И вновь — копейные жала в глазах.
— Терпелив Отец богов но не вечно не вечно и не всему чтить чужих богов грех но больший грех есть мало знают об этом тайна тайна потому что нельзя почитать Врага обращаться нельзя жертвы приносить. Отказались от того предки наши за что и Отцом богов пожалованы а есть такие что готовы готовы жертву принести кровь на алтаре пролить...
Холодно было, жарко стало. Враг? Не говорил Учитель ни о каком Враге!
— Хаос усмирен был Враг в бездну брошен брошен потому и зовут его Отцом Подземным или Невидимым Отцом силу великую имеет только обращаться нельзя двум господам служить нельзя служат гладиаторов этруски выдумали они слуги слуги Отца Подземного гладиаторы рабы Тухулки когда мало не опасно много опасно...
Чуть не крикнула: «Тише!» Ни к чему, конечно, народ на мурену бедную смотрит. Тухулка? Учителя бы спросить! Нет, сама разберусь!
— Прежде гладиаторов мало мало было семейное дело жертвы духам подземным теперь много государственное дело кровавые жертвы жертвы за Рим очистительные жертвы слуги Тухулки адоптация опасна...
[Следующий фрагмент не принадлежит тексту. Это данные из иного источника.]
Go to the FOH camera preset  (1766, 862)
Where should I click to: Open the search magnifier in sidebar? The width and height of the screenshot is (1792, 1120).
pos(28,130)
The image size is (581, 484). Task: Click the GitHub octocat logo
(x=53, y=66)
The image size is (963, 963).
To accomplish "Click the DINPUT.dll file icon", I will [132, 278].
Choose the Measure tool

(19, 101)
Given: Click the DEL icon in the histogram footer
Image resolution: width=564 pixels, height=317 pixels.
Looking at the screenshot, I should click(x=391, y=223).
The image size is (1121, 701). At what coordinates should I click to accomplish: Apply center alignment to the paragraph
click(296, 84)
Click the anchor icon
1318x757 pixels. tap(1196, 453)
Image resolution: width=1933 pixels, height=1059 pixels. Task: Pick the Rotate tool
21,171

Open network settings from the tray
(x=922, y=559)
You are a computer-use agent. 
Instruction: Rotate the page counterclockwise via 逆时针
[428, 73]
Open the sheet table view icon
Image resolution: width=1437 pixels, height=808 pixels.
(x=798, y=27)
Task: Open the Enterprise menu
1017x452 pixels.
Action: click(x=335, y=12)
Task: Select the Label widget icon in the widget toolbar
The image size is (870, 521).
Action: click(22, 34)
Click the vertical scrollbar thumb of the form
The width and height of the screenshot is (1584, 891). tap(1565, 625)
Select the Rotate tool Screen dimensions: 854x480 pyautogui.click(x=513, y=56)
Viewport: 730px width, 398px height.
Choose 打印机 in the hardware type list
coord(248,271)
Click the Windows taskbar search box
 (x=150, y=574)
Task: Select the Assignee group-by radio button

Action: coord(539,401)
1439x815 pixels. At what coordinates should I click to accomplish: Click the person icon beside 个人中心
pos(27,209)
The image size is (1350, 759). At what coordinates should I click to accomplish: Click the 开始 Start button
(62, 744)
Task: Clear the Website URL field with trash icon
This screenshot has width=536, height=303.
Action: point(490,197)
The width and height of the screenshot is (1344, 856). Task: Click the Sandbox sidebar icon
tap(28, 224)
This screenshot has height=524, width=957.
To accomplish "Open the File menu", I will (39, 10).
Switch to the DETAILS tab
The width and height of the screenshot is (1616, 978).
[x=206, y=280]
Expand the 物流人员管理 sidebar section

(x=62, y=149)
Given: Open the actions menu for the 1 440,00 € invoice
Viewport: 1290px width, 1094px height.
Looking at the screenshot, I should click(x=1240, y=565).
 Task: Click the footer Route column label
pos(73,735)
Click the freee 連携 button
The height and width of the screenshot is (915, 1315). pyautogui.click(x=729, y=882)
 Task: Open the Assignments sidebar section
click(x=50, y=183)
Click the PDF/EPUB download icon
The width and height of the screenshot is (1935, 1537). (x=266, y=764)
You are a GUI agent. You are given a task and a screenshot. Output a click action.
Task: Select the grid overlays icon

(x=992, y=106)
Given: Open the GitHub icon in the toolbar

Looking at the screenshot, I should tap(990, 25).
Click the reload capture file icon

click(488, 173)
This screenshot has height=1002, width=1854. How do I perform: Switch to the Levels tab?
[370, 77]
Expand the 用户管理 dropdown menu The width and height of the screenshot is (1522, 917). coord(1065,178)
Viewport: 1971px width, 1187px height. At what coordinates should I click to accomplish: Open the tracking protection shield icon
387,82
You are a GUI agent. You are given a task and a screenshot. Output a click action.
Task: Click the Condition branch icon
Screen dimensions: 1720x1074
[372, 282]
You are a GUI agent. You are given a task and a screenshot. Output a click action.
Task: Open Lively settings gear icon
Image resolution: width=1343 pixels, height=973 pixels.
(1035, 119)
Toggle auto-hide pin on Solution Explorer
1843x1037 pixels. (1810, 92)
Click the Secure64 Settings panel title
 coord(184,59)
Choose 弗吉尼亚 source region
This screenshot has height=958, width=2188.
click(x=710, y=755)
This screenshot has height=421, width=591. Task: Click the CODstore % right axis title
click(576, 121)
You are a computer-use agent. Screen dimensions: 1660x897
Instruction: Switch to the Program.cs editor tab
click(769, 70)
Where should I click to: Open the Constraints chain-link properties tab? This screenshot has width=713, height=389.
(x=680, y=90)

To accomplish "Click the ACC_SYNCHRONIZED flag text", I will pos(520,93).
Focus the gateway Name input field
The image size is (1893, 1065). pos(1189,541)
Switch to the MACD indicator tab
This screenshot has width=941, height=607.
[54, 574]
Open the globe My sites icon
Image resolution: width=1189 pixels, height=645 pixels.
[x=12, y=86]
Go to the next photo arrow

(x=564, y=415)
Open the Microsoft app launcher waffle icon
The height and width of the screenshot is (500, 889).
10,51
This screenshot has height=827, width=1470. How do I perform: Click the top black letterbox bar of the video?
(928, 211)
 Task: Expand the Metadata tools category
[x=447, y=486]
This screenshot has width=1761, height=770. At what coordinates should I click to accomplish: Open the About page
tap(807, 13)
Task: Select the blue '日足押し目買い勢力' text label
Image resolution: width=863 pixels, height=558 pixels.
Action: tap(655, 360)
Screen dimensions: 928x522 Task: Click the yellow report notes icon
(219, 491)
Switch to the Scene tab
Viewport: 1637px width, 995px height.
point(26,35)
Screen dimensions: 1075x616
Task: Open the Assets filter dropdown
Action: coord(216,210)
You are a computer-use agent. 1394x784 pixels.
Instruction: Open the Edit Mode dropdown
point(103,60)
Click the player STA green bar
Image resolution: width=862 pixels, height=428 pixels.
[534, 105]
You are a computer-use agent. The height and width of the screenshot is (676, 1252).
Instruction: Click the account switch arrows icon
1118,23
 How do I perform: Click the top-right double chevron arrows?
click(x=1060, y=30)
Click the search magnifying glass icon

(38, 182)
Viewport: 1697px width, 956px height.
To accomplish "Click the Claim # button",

Ну почему сиятельный не может говорить по-людски? И половины не разберешь!
— Храмы Тухулки строят в каждой школе школе строят адоптация нельзя шутить вход вход вход в Нижний мир мир Невидимого Отца в его власть людей отдают его слуг плодят множат множат...
Фу ты! Все подряд не запомнишь, по кирпичикам придется. Значит, римляне — избранный народ, Нума заключил с Отцом богов завет, но есть еще какой-то Невидимый Отец...
Антифон
— Кто может отворить двери лица его? Круг зубов его — ужас; крепкие щиты его — великолепие; они скреплены как бы твердою печатью; один к другому прикасается близко, так что и воздух не проходит между ними; один с другим лежат плотно, сцепились и не раздвигаются. От его чихания показывается свет; глаза у него, как ресницы зари; из пасти его выходят пламенники, выскакивают огненные искры; из ноздрей его выходит дым, как из кипящего горшка или котла. Дыхание его раскаляет угли, и из пасти его выходит пламя. На шее его обитает сила, и перед ним бежит ужас. Мясистые части тела его сплочены между собою твердо, не дрогнут. Сердце его твердо, как камень, и жестко, как нижний жернов. Когда он поднимается, силачи в страхе, совсем теряются от ужаса. Меч, коснувшийся его, не устоит, ни копье, ни дротик, ни латы. Железо он считает за солому, медь — за гнилое дерево. Дочь лука не обратит его в бегство; пращные камни обращаются для него в плеву. Булава считается у него за соломину; свисту дротика он смеется. Под ним острые камни, и он на острых камнях лежит в грязи. Он кипятит пучину, как котел, и море претворяет в кипящую мазь; оставляет за собою светящуюся стезю; бездна кажется сединою. Нет на земле подобного ему; он сотворен бесстрашным; на все высокое смотрит смело; он над всеми сынами гордости. Поняла, обезьянка?